Reversing Hypervascularization in Alzheimer’s Disease Model
University of British Columbia
Alzheimer’s disease (AD) is a well-known form of dementia. AD patients have deposits in their brains containing a protein called amyloid. Recently, we reported that amyloid causes an overproduction of blood vessels in brains of AD mouse models, and this phenomenon is also seen in AD patients. The uncontrolled sprouting of blood vessels leads to increased leakiness in the blood vessels, allowing unwanted blood products to enter the brain. Moreover, other conditions that arise due to impaired blood vessels, such as stroke and heart disease, have been implicated as risk factors for AD. Our objective is to attempt to curb the damage seen in the brains of AD model mice by treating them with drugs that limit the uncontrolled formation of new blood vessels.

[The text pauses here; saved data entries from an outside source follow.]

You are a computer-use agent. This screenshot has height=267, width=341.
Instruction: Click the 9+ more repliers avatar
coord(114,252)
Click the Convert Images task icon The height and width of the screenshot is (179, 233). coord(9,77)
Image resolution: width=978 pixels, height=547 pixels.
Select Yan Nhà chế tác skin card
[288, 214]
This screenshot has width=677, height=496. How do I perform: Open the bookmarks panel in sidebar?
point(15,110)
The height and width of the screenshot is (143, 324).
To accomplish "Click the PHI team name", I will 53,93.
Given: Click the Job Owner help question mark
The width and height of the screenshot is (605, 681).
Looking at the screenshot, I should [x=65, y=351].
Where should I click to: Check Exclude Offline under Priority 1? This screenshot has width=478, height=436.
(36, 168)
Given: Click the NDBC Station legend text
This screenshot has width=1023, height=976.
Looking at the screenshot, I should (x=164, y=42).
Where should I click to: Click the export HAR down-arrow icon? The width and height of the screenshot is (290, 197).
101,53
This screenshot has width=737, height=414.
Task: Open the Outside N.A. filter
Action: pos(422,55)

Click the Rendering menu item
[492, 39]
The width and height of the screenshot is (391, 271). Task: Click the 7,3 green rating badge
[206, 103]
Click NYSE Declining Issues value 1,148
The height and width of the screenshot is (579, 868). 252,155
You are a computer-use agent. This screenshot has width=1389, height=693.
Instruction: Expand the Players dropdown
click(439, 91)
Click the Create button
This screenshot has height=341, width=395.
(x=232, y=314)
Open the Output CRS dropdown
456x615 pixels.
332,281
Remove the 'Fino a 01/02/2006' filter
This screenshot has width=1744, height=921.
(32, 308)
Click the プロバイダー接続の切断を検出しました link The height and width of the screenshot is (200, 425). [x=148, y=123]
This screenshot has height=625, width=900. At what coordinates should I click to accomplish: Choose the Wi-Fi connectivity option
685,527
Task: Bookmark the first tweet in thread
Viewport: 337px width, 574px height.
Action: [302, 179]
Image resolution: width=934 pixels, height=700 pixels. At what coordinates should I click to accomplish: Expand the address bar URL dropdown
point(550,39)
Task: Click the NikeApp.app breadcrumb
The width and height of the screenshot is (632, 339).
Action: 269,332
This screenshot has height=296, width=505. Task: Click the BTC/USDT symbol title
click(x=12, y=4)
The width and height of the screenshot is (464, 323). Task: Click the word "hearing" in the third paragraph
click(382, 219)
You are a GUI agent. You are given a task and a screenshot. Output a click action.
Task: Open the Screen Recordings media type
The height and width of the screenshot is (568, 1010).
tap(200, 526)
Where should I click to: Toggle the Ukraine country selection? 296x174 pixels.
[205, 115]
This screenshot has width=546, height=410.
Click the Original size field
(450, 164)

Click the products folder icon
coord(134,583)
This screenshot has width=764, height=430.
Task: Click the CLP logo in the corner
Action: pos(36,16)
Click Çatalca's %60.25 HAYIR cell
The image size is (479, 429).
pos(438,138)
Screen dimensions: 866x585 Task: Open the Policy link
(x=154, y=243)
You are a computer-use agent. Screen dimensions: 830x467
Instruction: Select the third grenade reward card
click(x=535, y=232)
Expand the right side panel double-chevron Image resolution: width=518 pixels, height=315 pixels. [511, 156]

These drugs are already approved for use in humans, so it would be possible to move into human clinical trials if our animal trials prove successful.
Relevance to the acceleration of therapeutics for neurodegenerative diseases of aging
The goal of this proposal is to test whether modulation of angiogenesis, via the specific anti-angiogenic compound, Axitinib, may modify the progression of AD and function as a treatment option for AD. This drug is FDA approved for use in humans (for cancer treatment). Most excitingly, we have preliminary evidence that treatment similar drug reduces hypervascularization in a mouse model, and remarkably reduces amyloid plaques found in the brain. We would like to build on this momentum to test Axitinib. Ultimately, a choice in drugs may prove to be advantageous to patients when dealing with individual drug tolerance levels, safety, and other drug-drug interactions. Therapies for AD based on anti-angiogenics is novel and is a departure from other approaches that have thus far had limited success in treating the disease.
We have previously found that as Alzheimer’s disease progresses, there is an abnormally large number of new blood vessels that form in the brain. However, the formation of new vessels is a leaky process, which may contribute to the disease by allowing molecules that would normally be kept out of the brain to get in. Therefore the goal of this proposal is to test whether a specific anti-angiogenic compound, Axitinib, may modify the progression of AD and function as a treatment option for AD. We expect this drug to reduces hypervascularization in a mouse model, and possibly reduce the appearance of disease hallmarks such as amyloid plaques.